[Short exercise] Copy everything in the source driving device text below from "In an example embodiment, in the above polarity" down to "the same polarity reversal control signal input terminal.", swapping "polarity signal control units" for "polarity signal controllers".

[Text extract]
In an example embodiment, in the above source driving device, a plurality of polarity signal control units are disposed in one-to-one correspondence with a plurality of positive-negative polarity reversal control units, and input terminals of the plurality of polarity signal control units are connected to a same polarity reversal control signal input terminal.

In an example embodiment, the above source driving device further comprises a shift controller. The shift controller comprises an input terminal configured to receive a trigger signal, and a plurality of output terminals connected in one-to-one correspondence with control terminals of the plurality of polarity signal control units. The shift controller is configured to, in response to receiving a valid trigger signal, output the valid trigger control signal to the control terminals of the plurality of polarity signal control units successively in order.

In an example embodiment, the above source driving device further comprises a random controller. The random controller comprises an input terminal configured to receive a trigger signal, and a plurality of output terminals connected in one-to-one correspondence with control terminals of the plurality of polarity signal control units. The random controller is configured to, in response to receiving a valid trigger signal, output the valid trigger control signal to a control terminal of one of the plurality of polarity signal control units at a time in a random order, and output the valid trigger control signal to a control terminal of each of the plurality of polarity signal control units once successively in a random order within one period after the valid trigger signal is received each time.

In an example embodiment, in the above source driving device, the control terminal of the polarity signal control unit receives the valid trigger control signal once every 2n-frame time, n being a positive integer.

In another embodiment is provided a liquid crystal display device comprising any of the source driving devices provided above by embodiments of the present disclosure.

In a further embodiment is provided a polarity reversal control method of a source driving device. The source driving device comprises a positive-negative polarity reversal control unit and a polarity signal control unit. The positive-negative polarity reversal control unit comprises a first channel selection circuit, a negative voltage channel and a positive voltage channel, and a second channel selection circuit which are connected to successively. The first channel selection circuit is connected to two signal input terminals, respectively, and the second channel selection circuit being connected to two signal output terminals, respectively. The polarity signal control unit comprises an input terminal configured to receive a polarity reversal control signal, a control terminal configured to receive a trigger control signal, and an output terminal connected to control terminals of the first channel selection circuit and the second channel selection circuit, respectively.

The polarity reversal control method comprises: outputting, by the polarity signal control unit, the received polarity reversal control signal to the control terminals of the first channel selection circuit and the second channel selection circuit to which the polarity signal control unit connected, performing polarity reversal on a polarity reversal control signal to be outputted in response to receiving a valid trigger control signal, and performing polarity reversal again on the polarity reversal control signal to be outputted in response to receiving the valid trigger control signal again.

In an example embodiment, in the above polarity reversal control method, a plurality of polarity signal control units are disposed in one-to-one correspondence with a plurality of positive-negative polarity reversal control units, and input terminals of the plurality of polarity signal control units are connected to a same polarity reversal control signal input terminal. At that time, the polarity reversal control method further comprises receiving, by the plurality of polarity signal control units, the polarity reversal control signal outputted by the same polarity reversal control signal input terminal.

[Material provided]
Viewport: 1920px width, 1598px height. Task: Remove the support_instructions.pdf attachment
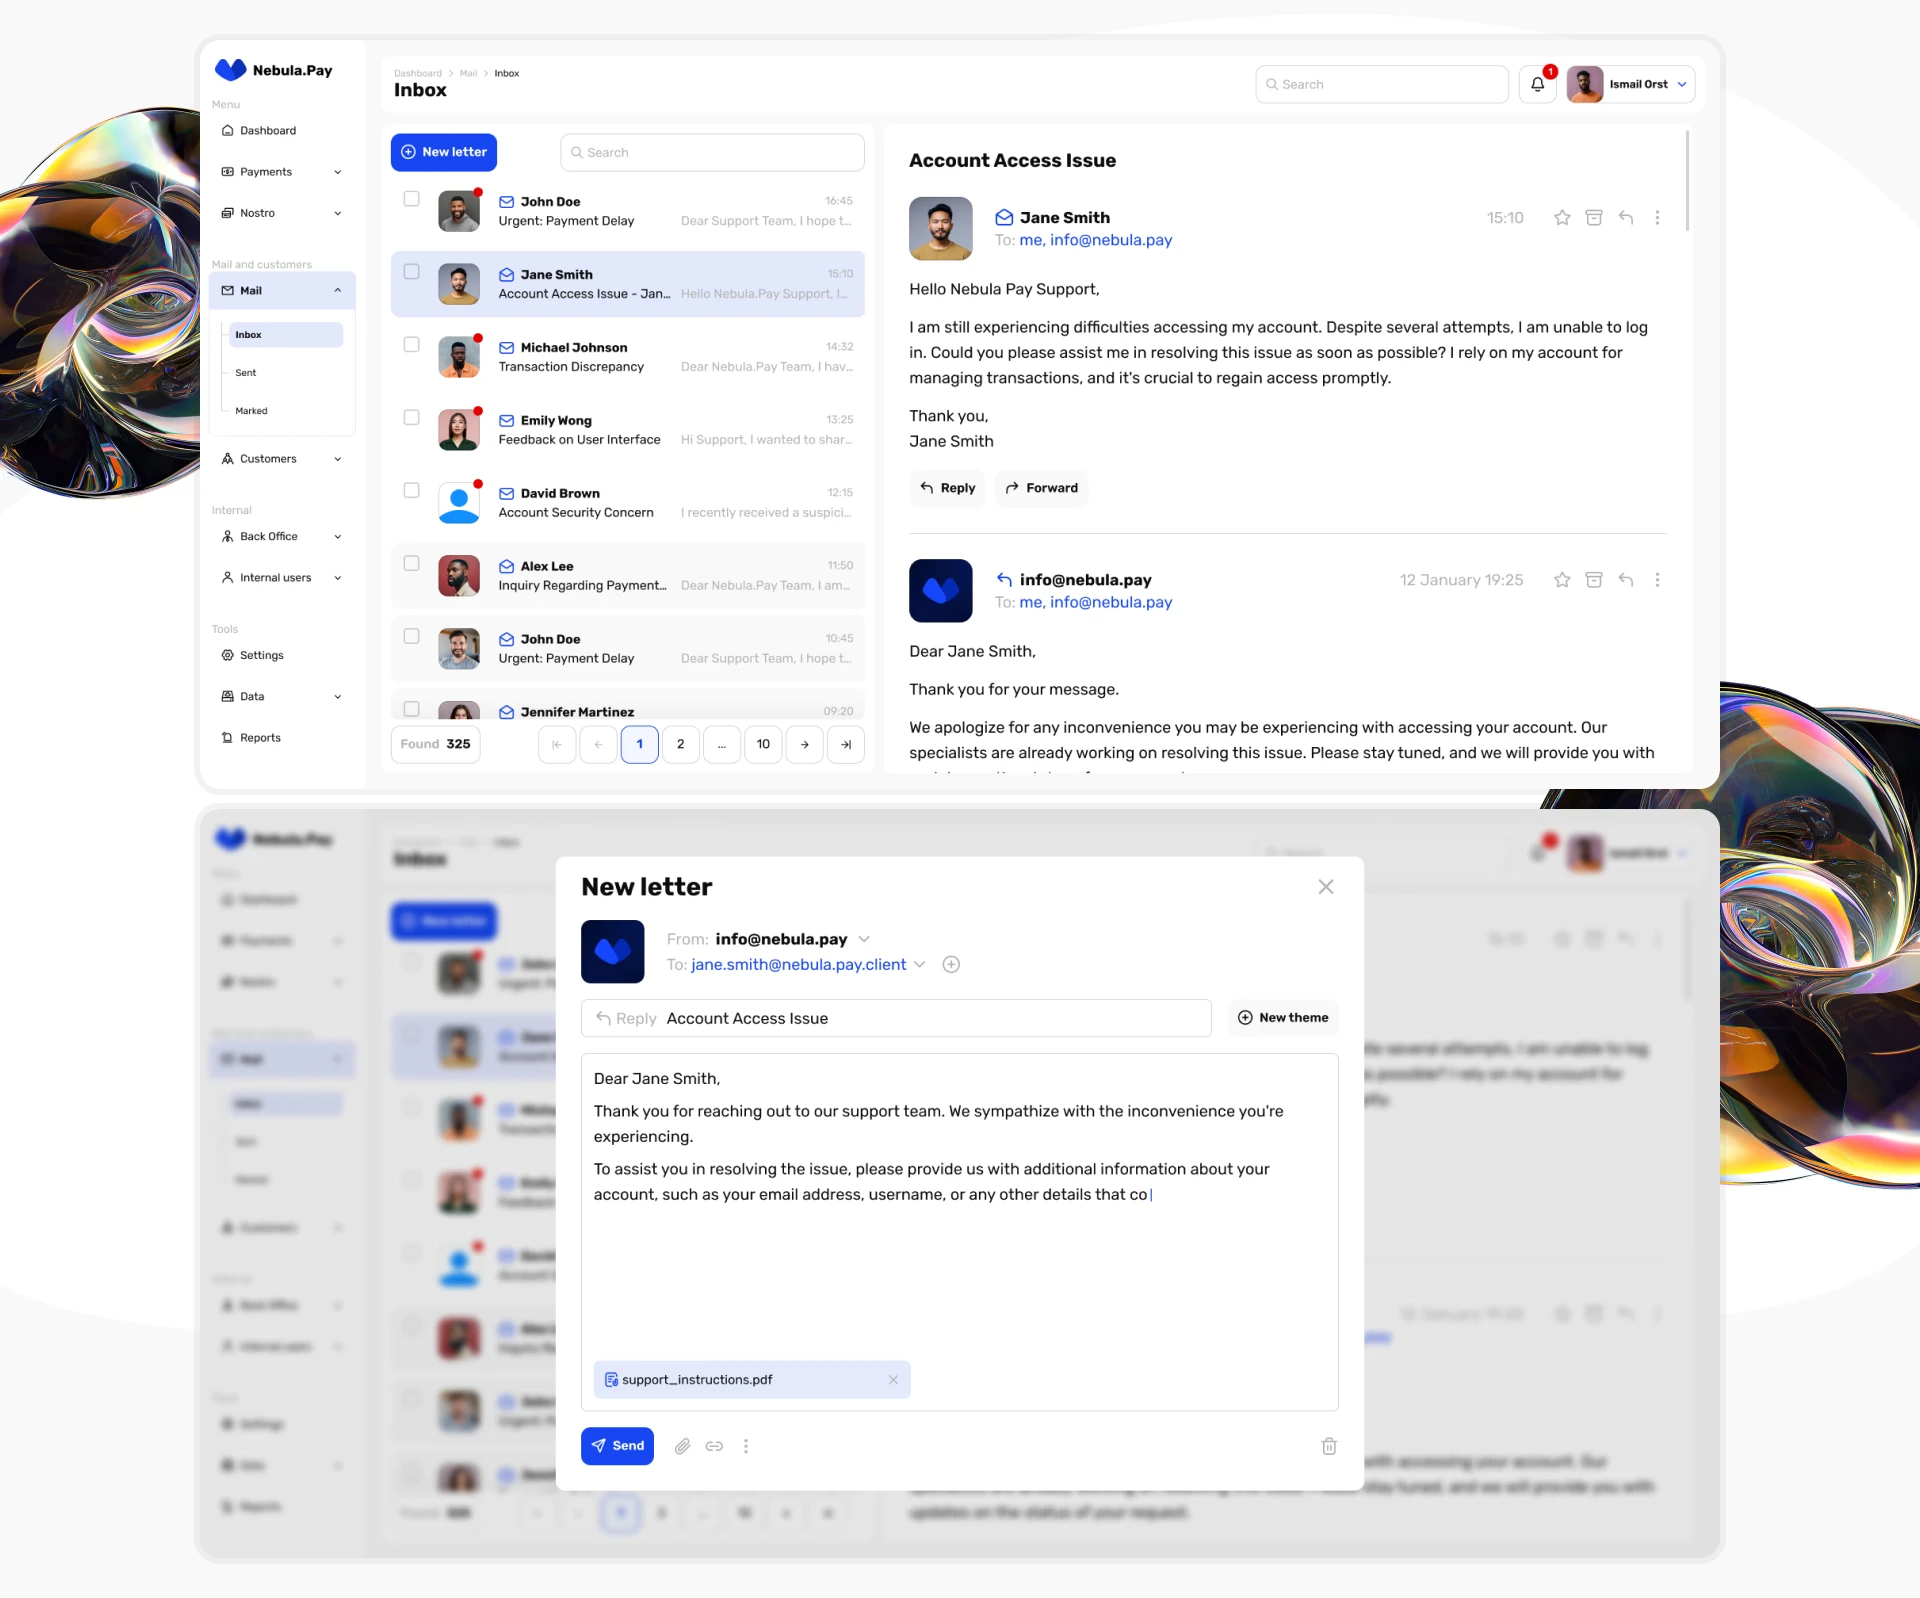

[Written answer]
In an example embodiment, in the above polarity reversal control method, a plurality of polarity signal controllers are disposed in one-to-one correspondence with a plurality of positive-negative polarity reversal control units, and input terminals of the plurality of polarity signal controllers are connected to a same polarity reversal control signal input terminal. At that time, the polarity reversal control method further comprises receiving, by the plurality of polarity signal controllers, the polarity reversal control signal outputted by the same polarity reversal control signal input terminal.